Smart phone connection
According to company co-founder Jeff LeBrun, the Pillsy cap connects to a smart phone app. The app records each time the bottle is opened to help drive compliance.
LeBrun said his start in the nutrition business came with a project in graduate school at the University of Michigan. That led to the founding of a company called Algal Scientific, which developed a 1-3 beta glucan ingredient from algal cell walls that was ultimately sold to Kemin Nutrition. In his new venture, LeBrun said the emphasis is more on the user experience rather than ingredient development. After all, if consumers don’t consistently take the product, it doesn’t matter much what’s in it.
“We started this company about four years ago called Pillsy. We started building a connected experience around the taking of pills. It’s more like the Alexa experience except for supplements and drugs,” he said.
The Pillsy cap is already being used by some medical technology companies, LeBrun said. With the new supplement service, the goal is to help develop positive habits.
“Everything we do is based on behavioral science. If you want to make a behavioral change, you need a trigger and you need positive feedback,” LeBrun said.
Avoiding reorder pitfalls
According to Pillsy, the subscription ecommerce market has boomed in recent years. Citing data from McKinsey, the company says the concept generated more than $2.6 billion in sales in 2016, which was up from $57 million in 2011.
One brake on even more robust growth is the fear consumers might have in getting locked into deliveries that don’t meet their day-to-day needs. It’s the phenomenon of bottles of wine piling up faster than they can (or perhaps ought to be) drunk. Or, for older consumers, it might be the memories of books of the month arriving after you forgot to cancel the order.

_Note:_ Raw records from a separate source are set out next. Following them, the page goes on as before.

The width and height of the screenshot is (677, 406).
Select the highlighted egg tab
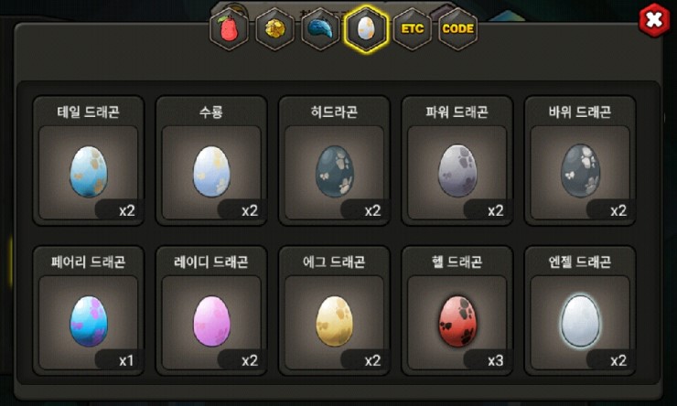tap(367, 29)
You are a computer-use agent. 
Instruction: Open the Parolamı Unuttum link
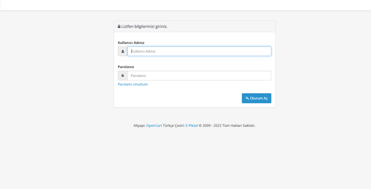tap(133, 84)
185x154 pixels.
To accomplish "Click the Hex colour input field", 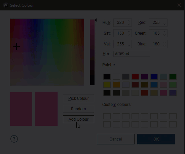I will (x=132, y=54).
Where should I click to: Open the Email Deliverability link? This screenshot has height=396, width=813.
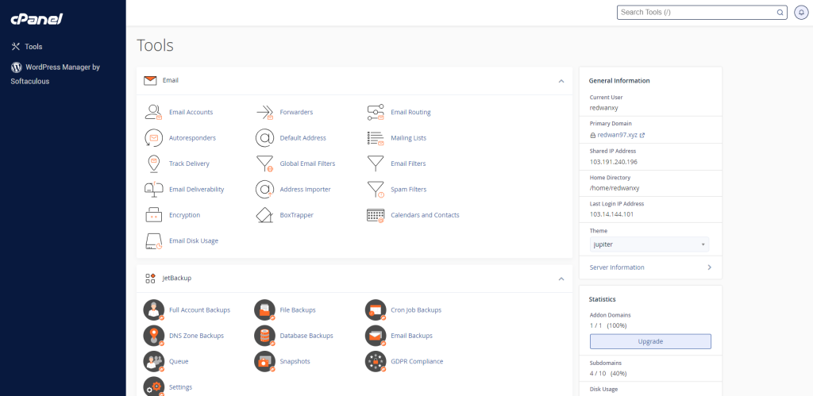[x=196, y=190]
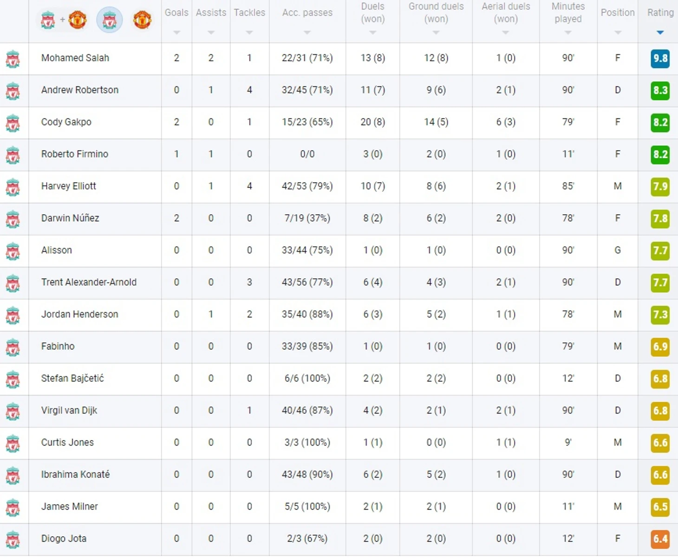Screen dimensions: 678x558
Task: Toggle Rating sort with blue arrow
Action: 660,33
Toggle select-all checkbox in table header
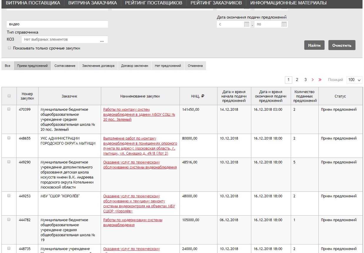Image resolution: width=364 pixels, height=253 pixels. [9, 96]
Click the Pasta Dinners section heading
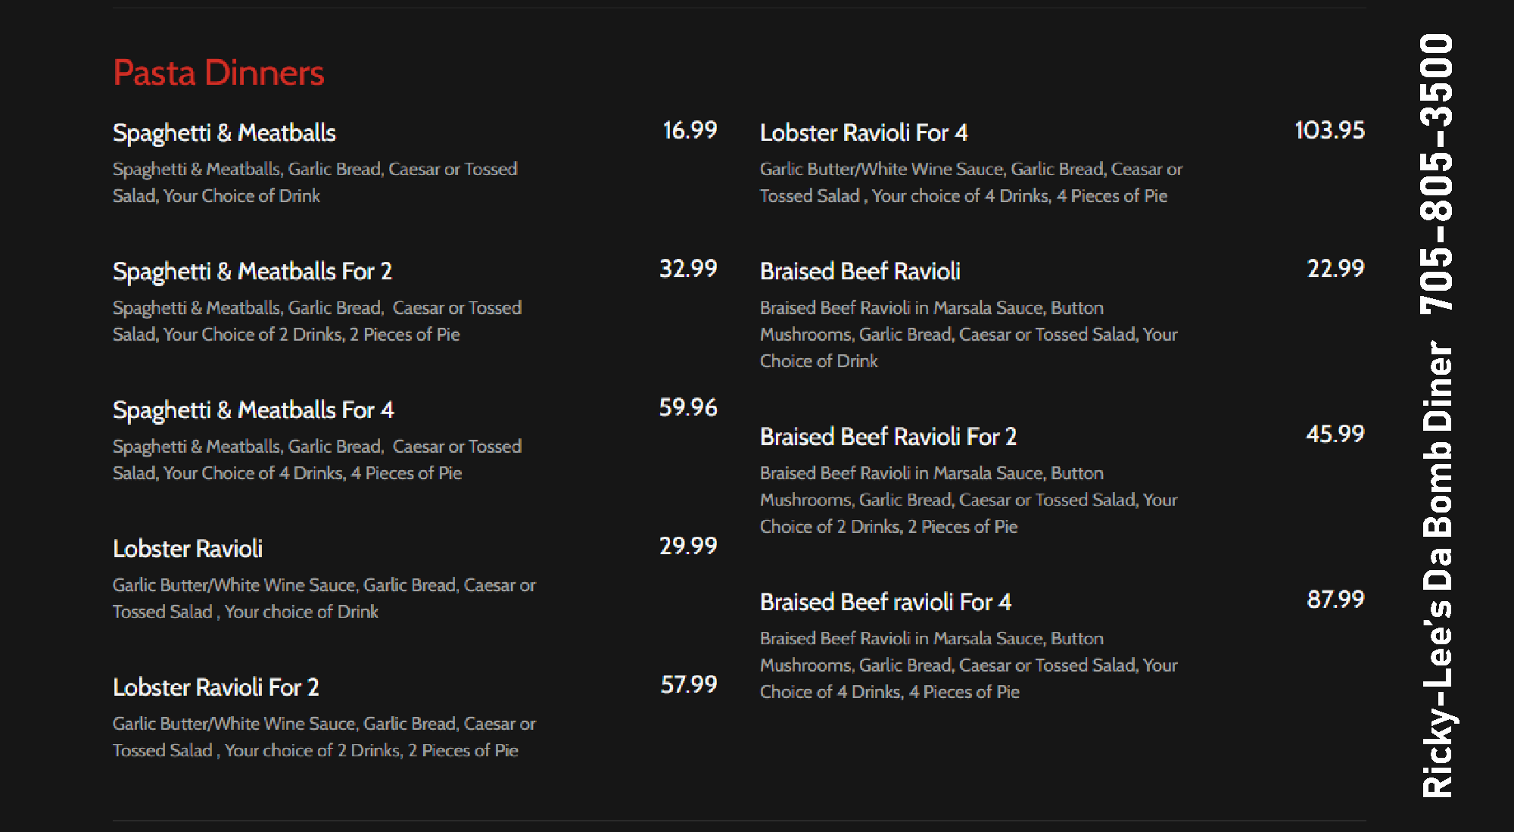 218,73
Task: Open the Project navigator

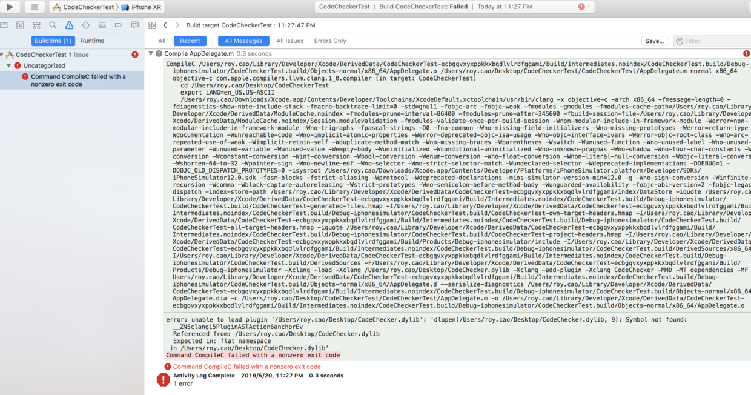Action: pos(4,25)
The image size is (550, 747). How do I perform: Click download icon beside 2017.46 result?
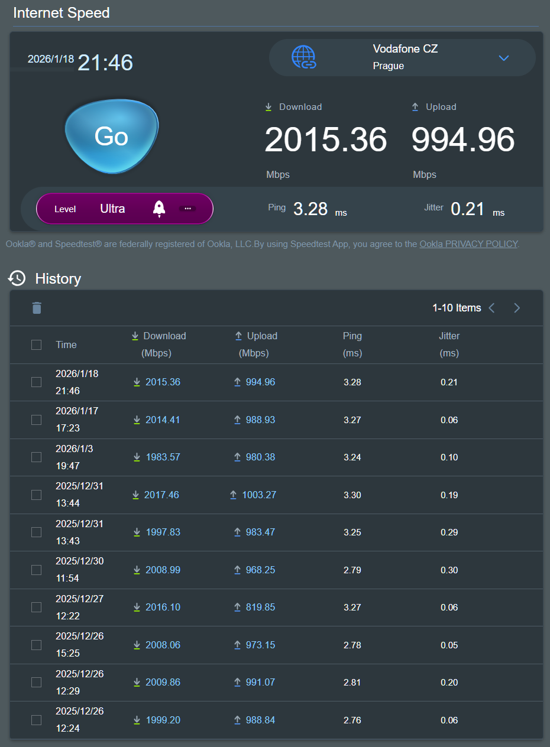click(136, 495)
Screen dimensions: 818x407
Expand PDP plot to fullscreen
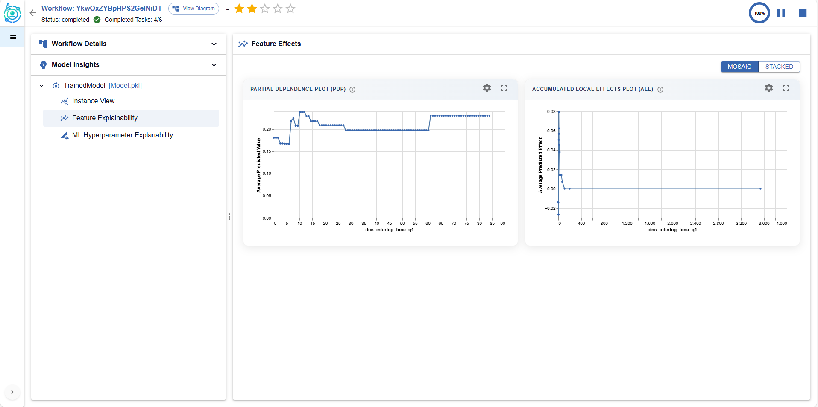tap(504, 88)
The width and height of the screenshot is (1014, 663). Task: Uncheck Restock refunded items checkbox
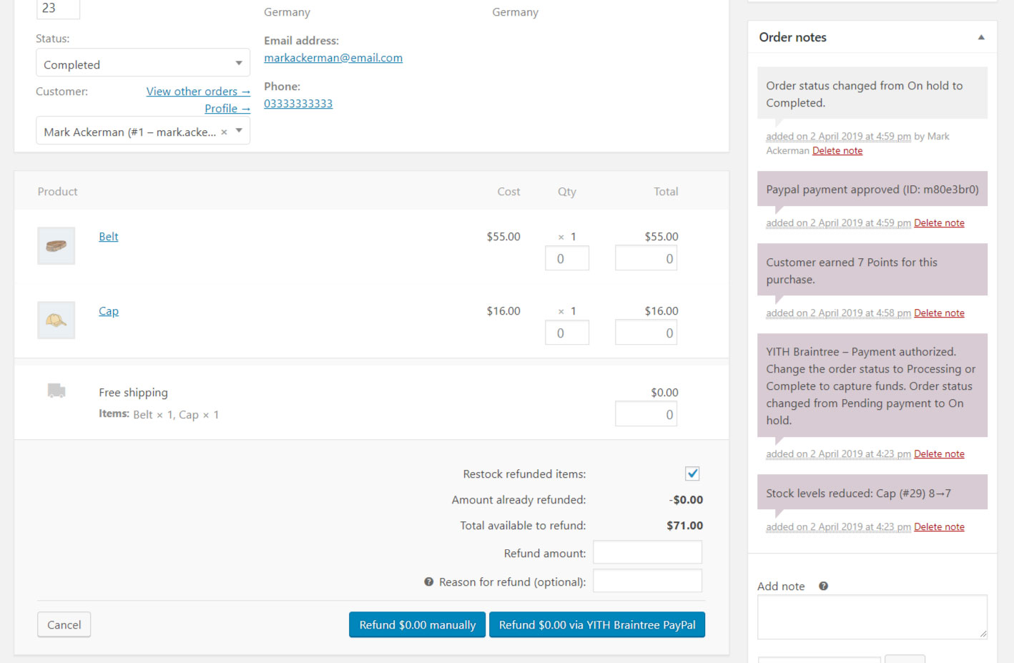pyautogui.click(x=692, y=473)
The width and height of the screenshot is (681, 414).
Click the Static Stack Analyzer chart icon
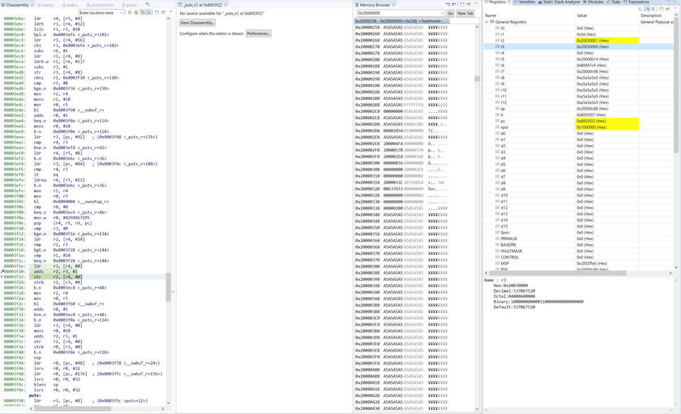(x=540, y=2)
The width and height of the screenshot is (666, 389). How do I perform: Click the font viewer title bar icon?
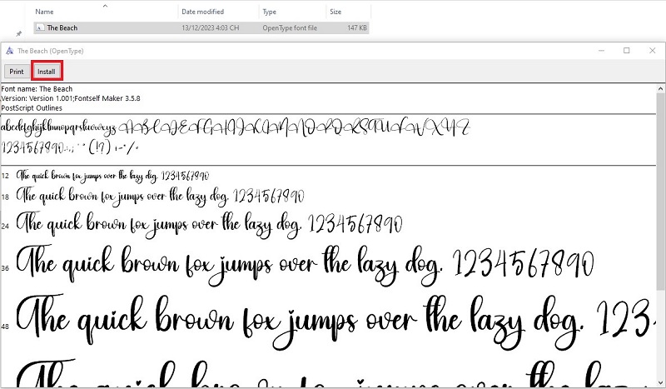[x=9, y=51]
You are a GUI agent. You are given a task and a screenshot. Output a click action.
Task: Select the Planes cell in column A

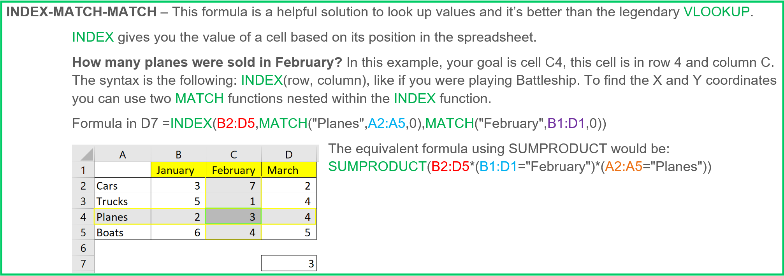123,217
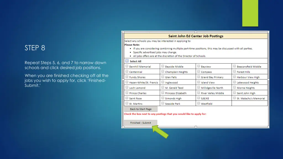Viewport: 283px width, 159px height.
Task: Enable the M. Gerald Teed checkbox
Action: 163,88
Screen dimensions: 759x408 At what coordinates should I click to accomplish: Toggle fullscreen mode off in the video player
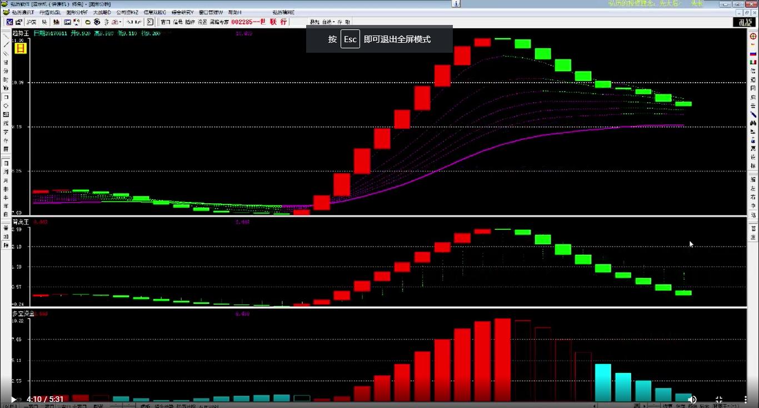[x=718, y=399]

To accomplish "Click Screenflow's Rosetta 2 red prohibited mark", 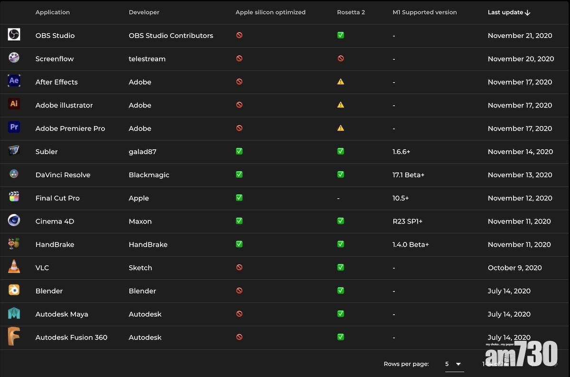I will (x=341, y=58).
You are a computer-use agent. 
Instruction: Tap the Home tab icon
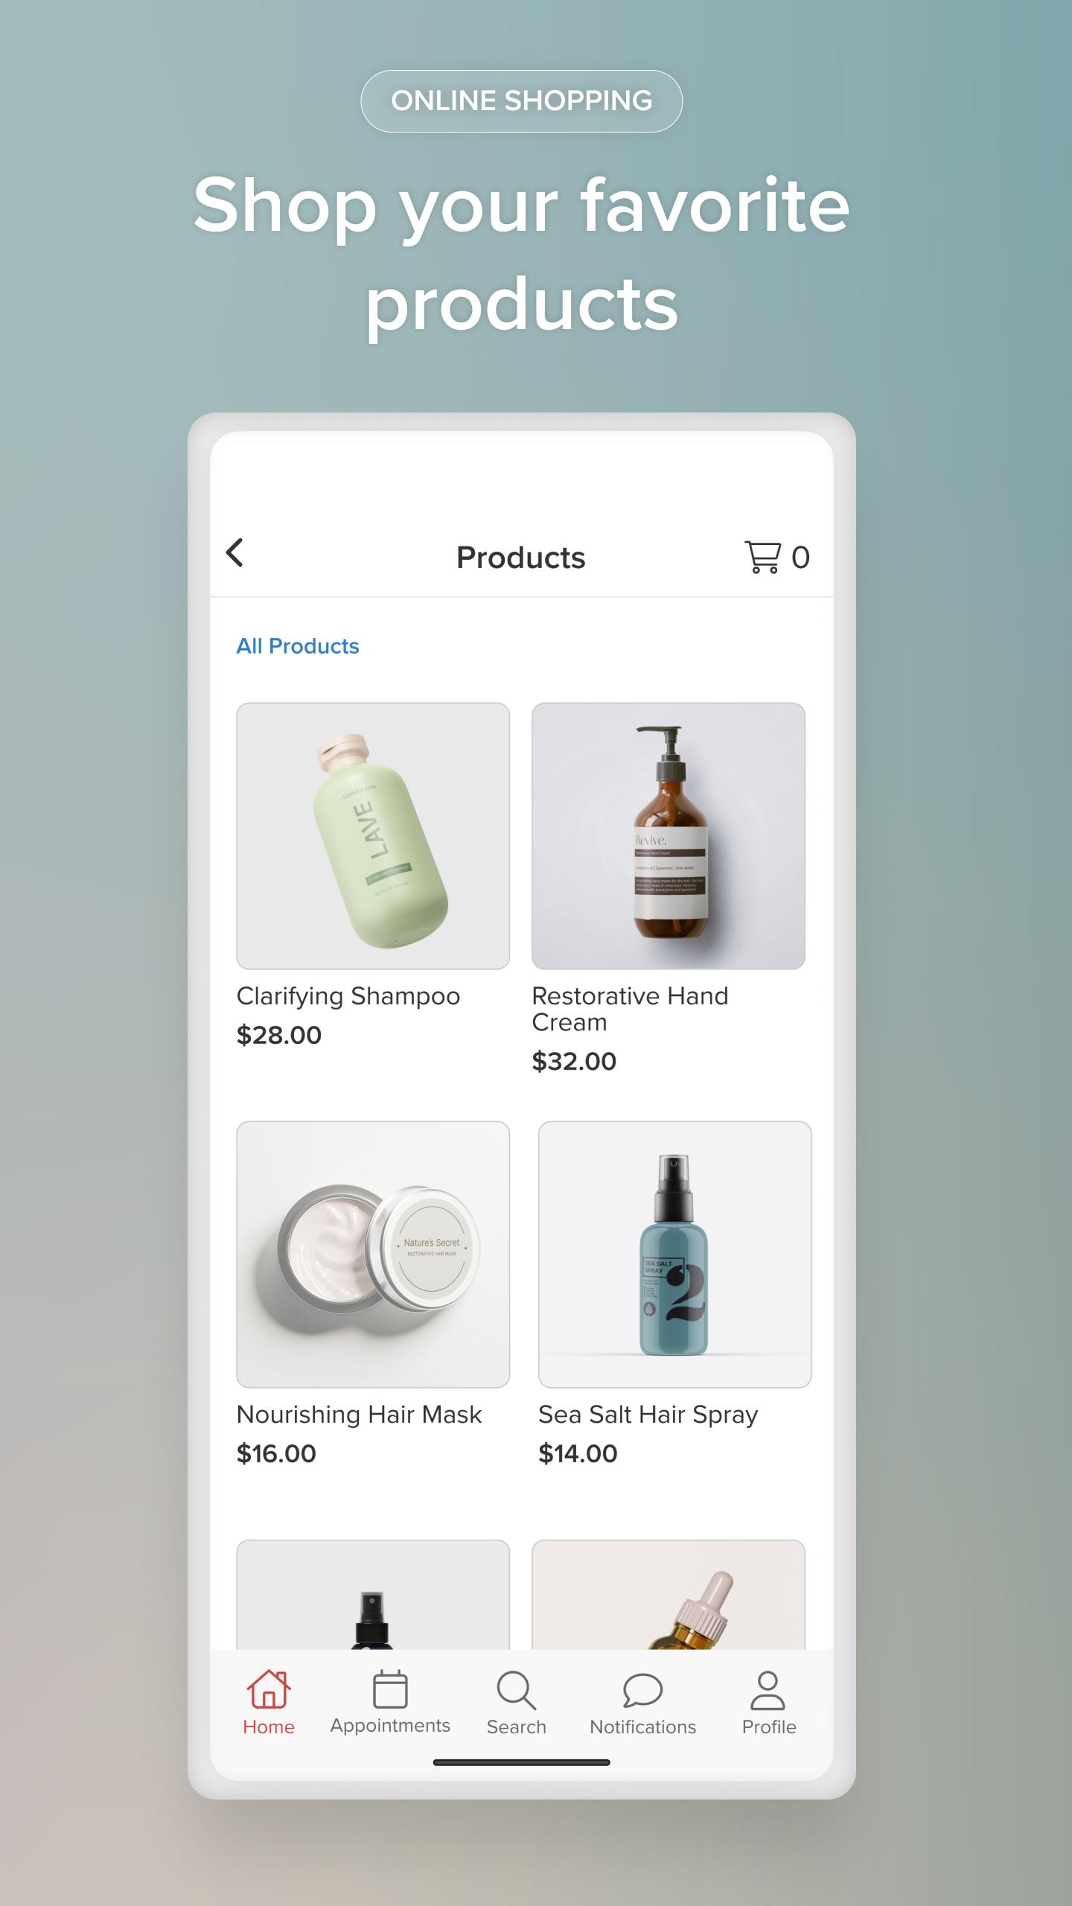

The smart aspect of the Pillsy cap will work around those issues, LeBrun said. Preventing unnecessary reorders would be especially important for products that have a certain shelf life. (Wine ages; supplements just go bad.)
The Pillsy cap/app will automatically track doses, send intelligent reminders if users forget to take their scheduled dose, and automatically order refills when it detects that there are fewer than 10 days’ worth of supply remaining. Subscribers will also be able to update dosage settings, view their dosage history and share information with family caregivers, as required.
“The cap will record how many times the bottle is opened. And it will trigger a reorder only when it’s needed,” he said.
The new service will launch with three products: A comprehensive multivitamin, an omega-3 fish oil offering and a probiotic that combines three strains with a FOS prebiotic and a mushroom extract to provide both gut health and immune system benefits.
Personalized nutrition application
LeBrun said his company should be viewed as more of a software development platform than as a hardware provider or finished goods marketer. The cap technology has already found interest from pharmacists and researchers, who view it as a better way to verify compliance than the use of questionnaires. Future development of the Pillsy platform could include the use of personal biometric data, which could help drive a personalized nutrition positioning. LeBrun said Stride Nutrition is both a proof of concept/private label brand play, and the company is open to partnering with other supplement brands.
“At the end of the day, people want to know what benefits they’re getting from the products they’re taking,” he said.